Start of Block

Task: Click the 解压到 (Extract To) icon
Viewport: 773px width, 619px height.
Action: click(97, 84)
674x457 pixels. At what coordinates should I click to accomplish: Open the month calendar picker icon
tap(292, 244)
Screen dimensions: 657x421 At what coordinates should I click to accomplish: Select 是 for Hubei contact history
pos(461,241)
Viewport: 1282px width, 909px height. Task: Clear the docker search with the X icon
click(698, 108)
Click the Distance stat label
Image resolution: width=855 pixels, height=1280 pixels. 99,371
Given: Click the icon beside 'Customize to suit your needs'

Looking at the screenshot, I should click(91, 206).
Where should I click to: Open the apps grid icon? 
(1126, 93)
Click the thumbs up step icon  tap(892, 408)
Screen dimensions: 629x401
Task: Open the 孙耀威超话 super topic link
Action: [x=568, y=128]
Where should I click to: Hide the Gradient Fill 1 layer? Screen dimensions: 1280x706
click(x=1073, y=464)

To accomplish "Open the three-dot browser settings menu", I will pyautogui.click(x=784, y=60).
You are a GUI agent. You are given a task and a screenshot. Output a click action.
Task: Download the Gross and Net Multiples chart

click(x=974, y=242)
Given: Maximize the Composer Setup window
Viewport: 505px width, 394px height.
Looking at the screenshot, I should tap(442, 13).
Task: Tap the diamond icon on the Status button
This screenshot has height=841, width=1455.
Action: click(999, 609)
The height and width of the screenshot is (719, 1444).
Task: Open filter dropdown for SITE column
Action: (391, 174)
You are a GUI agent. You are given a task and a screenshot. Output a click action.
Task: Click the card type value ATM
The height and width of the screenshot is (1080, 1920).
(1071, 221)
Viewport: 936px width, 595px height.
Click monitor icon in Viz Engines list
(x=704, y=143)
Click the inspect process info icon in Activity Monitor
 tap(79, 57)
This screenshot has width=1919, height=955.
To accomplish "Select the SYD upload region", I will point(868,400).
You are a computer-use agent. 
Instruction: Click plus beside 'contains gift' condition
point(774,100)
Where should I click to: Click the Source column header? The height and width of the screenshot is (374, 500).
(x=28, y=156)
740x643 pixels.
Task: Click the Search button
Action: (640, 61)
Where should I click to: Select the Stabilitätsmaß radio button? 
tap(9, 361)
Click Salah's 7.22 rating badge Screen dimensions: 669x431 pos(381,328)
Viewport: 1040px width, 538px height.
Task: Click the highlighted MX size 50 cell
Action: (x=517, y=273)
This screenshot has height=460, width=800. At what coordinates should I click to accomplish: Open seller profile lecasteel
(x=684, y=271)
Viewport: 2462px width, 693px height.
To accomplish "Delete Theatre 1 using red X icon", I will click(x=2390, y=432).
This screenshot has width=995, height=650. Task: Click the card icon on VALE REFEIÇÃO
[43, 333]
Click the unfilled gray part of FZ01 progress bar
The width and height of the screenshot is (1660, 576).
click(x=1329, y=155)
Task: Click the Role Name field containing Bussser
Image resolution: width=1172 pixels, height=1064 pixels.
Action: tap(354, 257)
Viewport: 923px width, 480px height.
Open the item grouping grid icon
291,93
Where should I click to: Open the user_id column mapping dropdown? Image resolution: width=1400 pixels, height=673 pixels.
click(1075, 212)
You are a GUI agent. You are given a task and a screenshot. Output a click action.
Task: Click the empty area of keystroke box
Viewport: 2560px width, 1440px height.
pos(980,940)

End of Block

Required work: Without leaving anything out, transcribe the records above exactly.

Written solution:
Task: Click the 解压到 (Extract To) icon
Viewport: 773px width, 619px height.
Action: click(97, 84)
674x457 pixels. At what coordinates should I click to accomplish: Open the month calendar picker icon
tap(292, 244)
Screen dimensions: 657x421 At what coordinates should I click to accomplish: Select 是 for Hubei contact history
pos(461,241)
Viewport: 1282px width, 909px height. Task: Clear the docker search with the X icon
click(698, 108)
Click the Distance stat label
Image resolution: width=855 pixels, height=1280 pixels. 99,371
Given: Click the icon beside 'Customize to suit your needs'

Looking at the screenshot, I should click(91, 206).
Where should I click to: Open the apps grid icon? 
(1126, 93)
Click the thumbs up step icon  tap(892, 408)
Screen dimensions: 629x401
Task: Open the 孙耀威超话 super topic link
Action: [x=568, y=128]
Where should I click to: Hide the Gradient Fill 1 layer? Screen dimensions: 1280x706
click(x=1073, y=464)

To accomplish "Open the three-dot browser settings menu", I will pyautogui.click(x=784, y=60).
You are a GUI agent. You are given a task and a screenshot. Output a click action.
Task: Download the Gross and Net Multiples chart

click(x=974, y=242)
Given: Maximize the Composer Setup window
Viewport: 505px width, 394px height.
Looking at the screenshot, I should tap(442, 13).
Task: Tap the diamond icon on the Status button
This screenshot has height=841, width=1455.
Action: click(999, 609)
The height and width of the screenshot is (719, 1444).
Task: Open filter dropdown for SITE column
Action: (391, 174)
You are a GUI agent. You are given a task and a screenshot. Output a click action.
Task: Click the card type value ATM
The height and width of the screenshot is (1080, 1920).
(1071, 221)
Viewport: 936px width, 595px height.
Click monitor icon in Viz Engines list
(x=704, y=143)
Click the inspect process info icon in Activity Monitor
 tap(79, 57)
This screenshot has width=1919, height=955.
To accomplish "Select the SYD upload region", I will point(868,400).
You are a computer-use agent. 
Instruction: Click plus beside 'contains gift' condition
point(774,100)
Where should I click to: Click the Source column header? The height and width of the screenshot is (374, 500).
(x=28, y=156)
740x643 pixels.
Task: Click the Search button
Action: (640, 61)
Where should I click to: Select the Stabilitätsmaß radio button? 
tap(9, 361)
Click Salah's 7.22 rating badge Screen dimensions: 669x431 pos(381,328)
Viewport: 1040px width, 538px height.
Task: Click the highlighted MX size 50 cell
Action: (x=517, y=273)
This screenshot has height=460, width=800. At what coordinates should I click to accomplish: Open seller profile lecasteel
(x=684, y=271)
Viewport: 2462px width, 693px height.
To accomplish "Delete Theatre 1 using red X icon", I will click(x=2390, y=432).
This screenshot has width=995, height=650. Task: Click the card icon on VALE REFEIÇÃO
[43, 333]
Click the unfilled gray part of FZ01 progress bar
The width and height of the screenshot is (1660, 576).
click(x=1329, y=155)
Task: Click the Role Name field containing Bussser
Image resolution: width=1172 pixels, height=1064 pixels.
Action: tap(354, 257)
Viewport: 923px width, 480px height.
Open the item grouping grid icon
291,93
Where should I click to: Open the user_id column mapping dropdown? Image resolution: width=1400 pixels, height=673 pixels.
click(1075, 212)
You are a GUI agent. You are given a task and a screenshot. Output a click action.
Task: Click the empty area of keystroke box
Viewport: 2560px width, 1440px height.
pos(980,940)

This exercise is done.